Exercise task: Which of the lines below contain the string "height"? Return each such line in full.
========================================================================
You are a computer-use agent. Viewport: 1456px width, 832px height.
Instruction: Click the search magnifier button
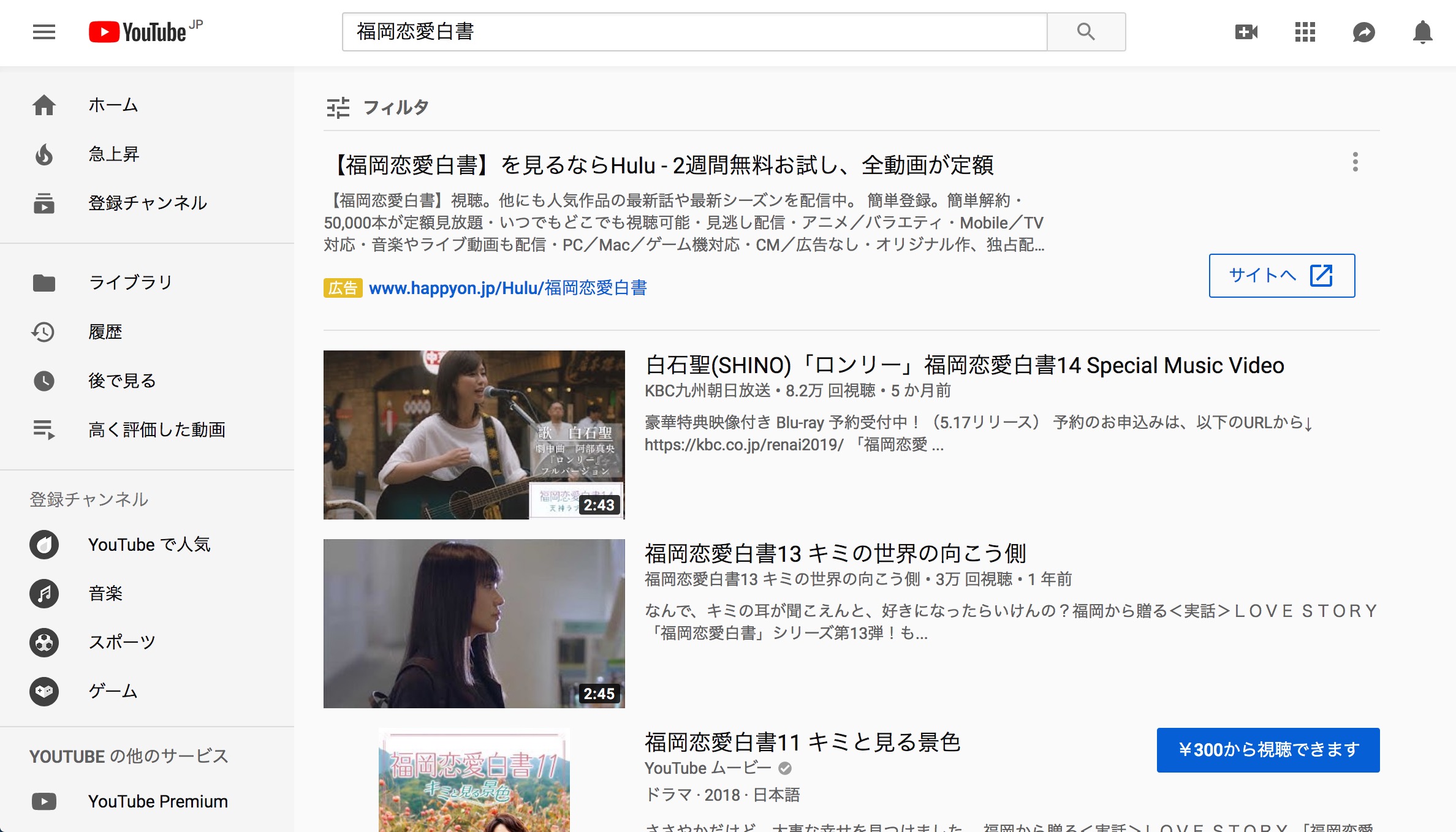pos(1086,32)
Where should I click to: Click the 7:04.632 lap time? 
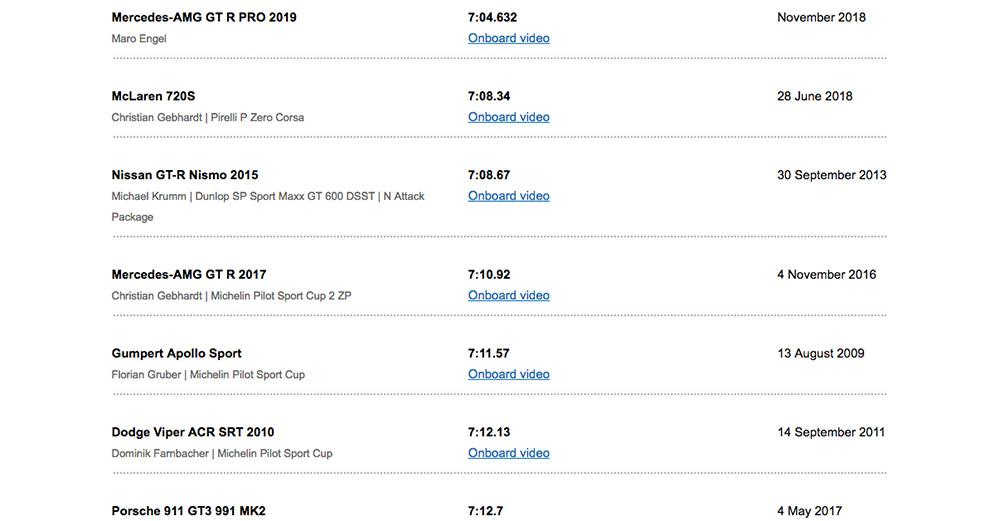pyautogui.click(x=492, y=17)
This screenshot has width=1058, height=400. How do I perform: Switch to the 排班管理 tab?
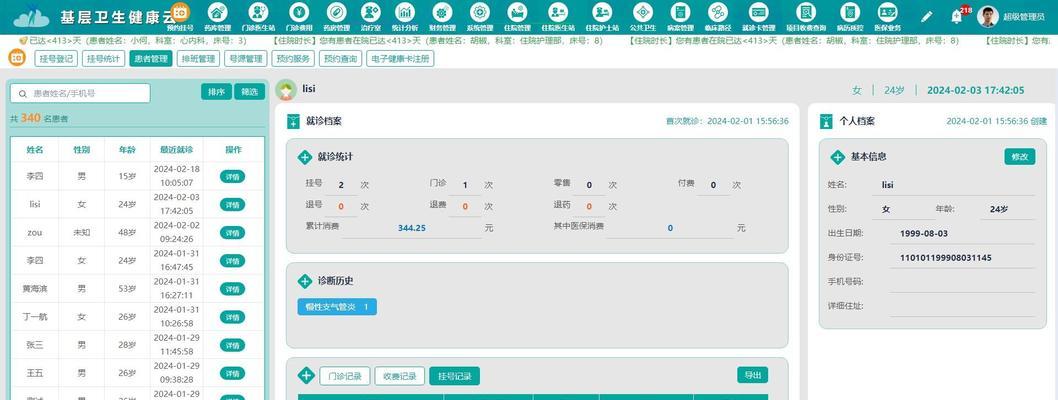tap(197, 59)
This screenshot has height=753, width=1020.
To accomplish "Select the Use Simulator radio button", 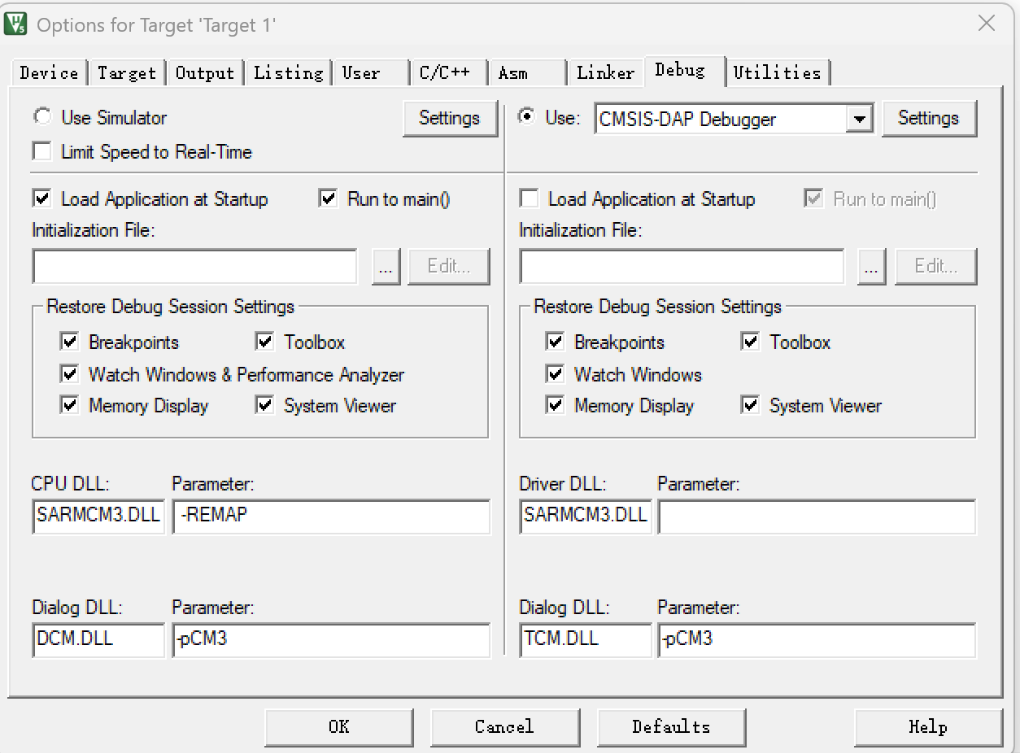I will pos(41,115).
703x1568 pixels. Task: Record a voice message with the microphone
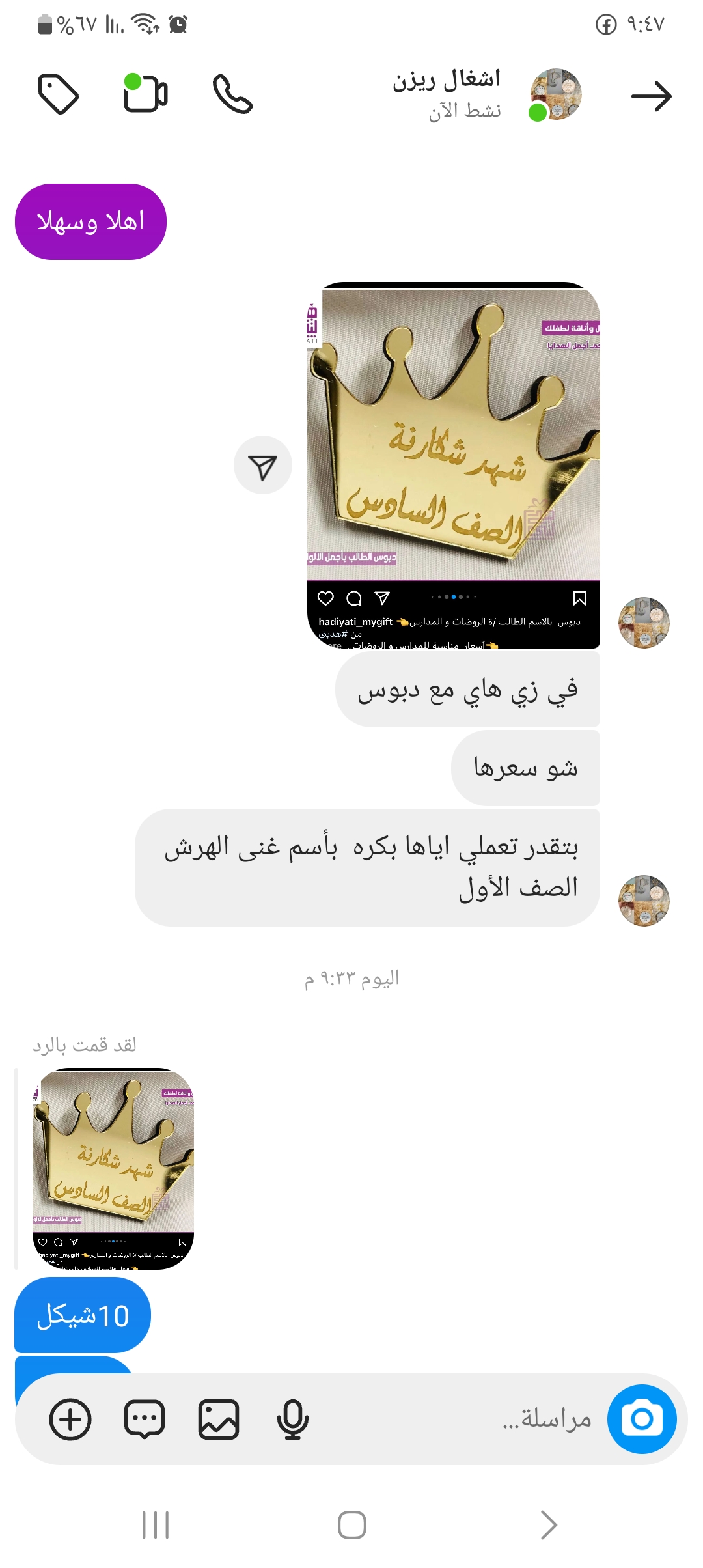click(293, 1420)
========================================================================
Solution to the exercise:
You are a computer-use agent. Viewport: 1456px width, 832px height.
This screenshot has width=1058, height=400. How do I perform: Switch to the 排班管理 tab?
This screenshot has height=753, width=1020.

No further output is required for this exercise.